More doors were unlocked, and we found ourselves outside in the yard, a square of browning grass surrounded by ugly cell blocks. There were no trees. Guard towers rose from each corner of the wall, the men inside wearing heavy coats and holding rifles. We moved quickly and in silence as sleet stung our cheeks. Down several steps, we turned into another opening leading to an iron door more massive than any of the others I had seen.

“The east basement,” Roberts said, inserting a key in the lock. “This is the place where no one wants to be.”

We stepped inside death row.

Against the east wall were five cells, each furnished with an iron bed and a white porcelain sink and toilet. In the center of the room were a large desk and several chairs where guards sat around the clock when death row was occupied.

“Waddell was in cell two.” Roberts pointed. “According to the laws of the Commonwealth, an inmate must be transferred here fifteen days prior to his execution.”

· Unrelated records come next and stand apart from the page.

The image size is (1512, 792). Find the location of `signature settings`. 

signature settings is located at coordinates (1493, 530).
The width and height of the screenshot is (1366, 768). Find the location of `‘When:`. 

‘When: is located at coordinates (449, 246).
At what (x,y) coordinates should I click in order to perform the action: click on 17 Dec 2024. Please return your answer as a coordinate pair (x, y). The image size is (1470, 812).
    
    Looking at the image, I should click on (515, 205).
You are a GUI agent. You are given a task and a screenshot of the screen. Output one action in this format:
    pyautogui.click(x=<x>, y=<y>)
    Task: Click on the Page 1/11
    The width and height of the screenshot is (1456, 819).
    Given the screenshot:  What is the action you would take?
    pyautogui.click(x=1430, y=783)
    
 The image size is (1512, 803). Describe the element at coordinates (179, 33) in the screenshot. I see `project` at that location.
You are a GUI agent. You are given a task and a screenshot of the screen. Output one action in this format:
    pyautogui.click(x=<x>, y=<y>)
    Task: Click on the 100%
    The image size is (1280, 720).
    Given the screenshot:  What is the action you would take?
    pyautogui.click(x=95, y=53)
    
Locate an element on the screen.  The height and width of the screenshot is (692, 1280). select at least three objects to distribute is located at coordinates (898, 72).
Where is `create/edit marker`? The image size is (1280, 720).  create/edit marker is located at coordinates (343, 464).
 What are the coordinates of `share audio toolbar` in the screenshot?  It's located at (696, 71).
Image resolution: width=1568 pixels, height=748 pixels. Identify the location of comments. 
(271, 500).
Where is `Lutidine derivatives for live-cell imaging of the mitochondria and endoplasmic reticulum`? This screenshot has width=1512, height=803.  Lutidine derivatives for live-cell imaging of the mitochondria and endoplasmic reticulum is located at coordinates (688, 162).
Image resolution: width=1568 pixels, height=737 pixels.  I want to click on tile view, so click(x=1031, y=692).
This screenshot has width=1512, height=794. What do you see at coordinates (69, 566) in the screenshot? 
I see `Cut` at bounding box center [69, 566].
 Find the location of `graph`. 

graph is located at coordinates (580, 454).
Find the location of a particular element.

“Who had access to him while he was here?” Marino asked.

“Same people who always have access to death row. legal representatives, the clergy, and members of the death team.”

“The death team?” I asked.

“It's made up of Corrections officers and supervisors, the identities of which are confidential. The team becomes involved when an inmate is shipped here from Mecklenburg. They guard him, set up everything from beginning to end.”

“Don't sound like a very pleasant assignment,” Marino commented.

“It's not an assignment, it's a choice,” Roberts replied with the machismo and inscrutability of coaches interviewed after the big game.

“It don't bother you?” Marino asked. “I mean, come on, I saw Waddell, go to the chair. It's got to bother you.”

“Doesn't bother me in the least. I go home afterward, drink a few beers, go to bed.”

He reached in the breast pocket of his uniform shirt and pulled out a pack of cigarettes, “Now, according to Donahue, you want to know everything that, happened. So I'm going to walk you,through it.”

He sat on top of the desk, smoking. “On the day of it, December thirteenth, Waddell was allowed a two-hour contact visit with members of his immediate family, which in this case was his mother. We put him in waist chains, leg irons; and cuffs and led him over to the visitors' side around one P.M.